Many private insurers simply are not in the short-term position to meet those requirements, stating it will take weeks to set up the system envisioned by the White House, according to the News York Times.

The newspaper noted that the difficulty lies in the difference between the over-the-counter COVID tests and the doctor’s visits and hospital stays typically covered.

“The tests do not currently have the type of billing codes that insurers use to process claims,” the New York Times reported. “Health plans rarely process retail receipts; instead, they’ve built systems for digital claims with preset formats and long-established billing codes.”

The White House issued the rules on Monday, giving insurers only four days to prepare and leaving consumers wondering how they will be reimbursed for rapid tests that currently run between $14 and $34 for a pack of two.
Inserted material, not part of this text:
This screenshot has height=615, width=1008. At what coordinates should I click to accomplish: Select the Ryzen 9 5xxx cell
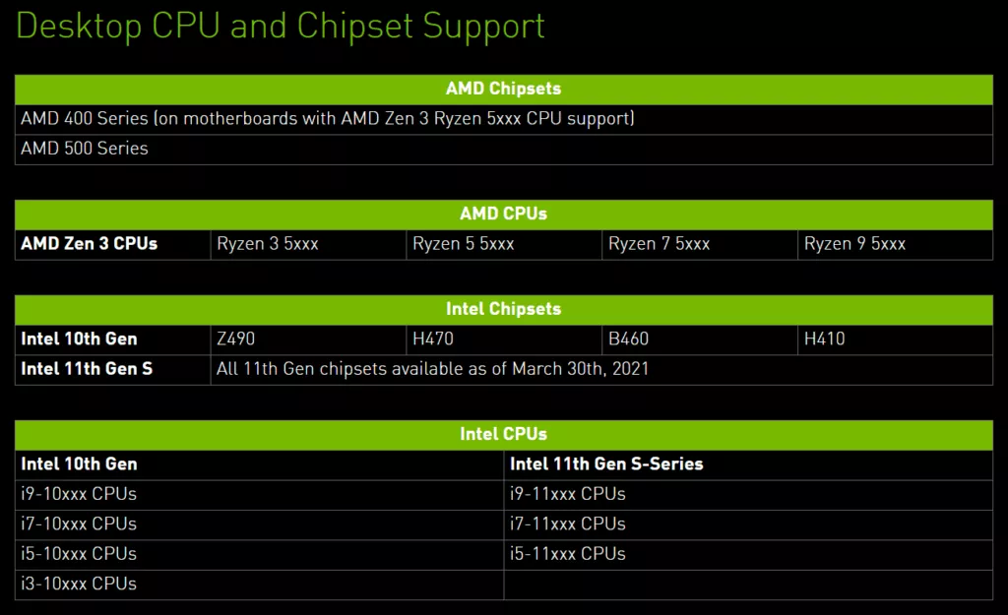coord(896,245)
As out-of-network facilities will cap the insurer’s responsibility at $12 per test, this could mean people will be on the hook for any additional costs.

“This is taking things back to the olden days, where you’ll have a person throwing all these paper slips in a shoebox, and eventually stuffing it into an envelope and sending it off to a health insurer to decipher,” Ceci Connolly, president and C.E.O. of the Alliance Community Health Plans, told the New York Times.

Said Jenny Hogue, a Texas-based insurance broker, a plan as to how the guidance will be handled has yet to materialize. “There will be some people who buy [at-home tests], and then have a six-month nightmare trying to get reimbursed.”

“Retailers need to have a process to capture the right codes, and submit it, and we need to be able to accept it on our end,” Bob Wanovich, a Highmark Health vice president who works on provider contracting, told the Times. “These are the pieces that aren’t there yet.”

Until the infrastructure is in place, consumers are being told to save not only receipts, but test boxes, and Wanovich suggests taking a picture of their test kit’s bar codes.

While insurers frantically sort out their systems to process claims, they are also expressing concerns over testing supplies, which is out of their control, and the shortages consumers have reported in recent weeks.

“The bigger frustration our members have is over finding a test, and I don’t have any control over the supply,” Wanovich told the Times. “We’re working with our providers to figure out who has them, but we know it’s in short supply.”

On Thursday, Biden directed health officials to purchase an additional 500 million COVID-19 tests to be distributed in 4-packs for free to Americans anxious over Omicron, but currently, shipping takes 7-12 days after making the request.